Objective and Method:
In this study, computer simulation software called PVTSim was used to predict hydrate formation phase boundary of synthetic natural gas composition of the Keta basin of Ghana at pressure and temperature ranges of 43.09 bar - 350 bar and 12.87 °C - 27.29 °C respectively. The effect of changes in natural gas composition (N2 and H2S) and the presence of four commonly used thermodynamic gas hydrate inhibitors (methanol, ethanol, diethylene glycol and monoethylene glycol) on the hydrate formation phase boundary is also discussed.

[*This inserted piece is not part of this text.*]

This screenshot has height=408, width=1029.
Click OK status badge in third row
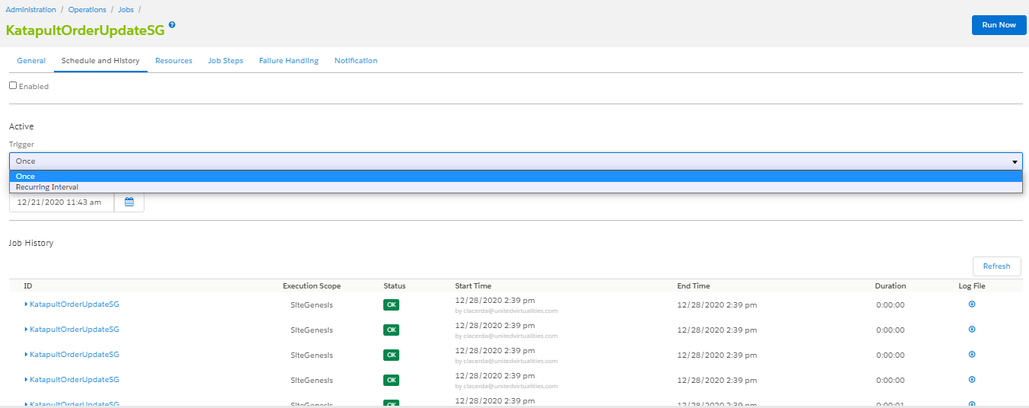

Prior to the study, the accuracy of PVTSim was validated with the hydrate formation phase data in literature.
Results and Conclusion:
Results suggested that the hydrate formation phase boundary decreased with increasing N2 composition and increased with increasing H2S composition, suggesting that, the presence of H2S increases the threat of hydrate formation. However, a reduction in hydrate formation threat was observed in the presence of all four commonly used gas hydrate thermodynamic inhibitors with methanol demonstrating the highest inhibition effect.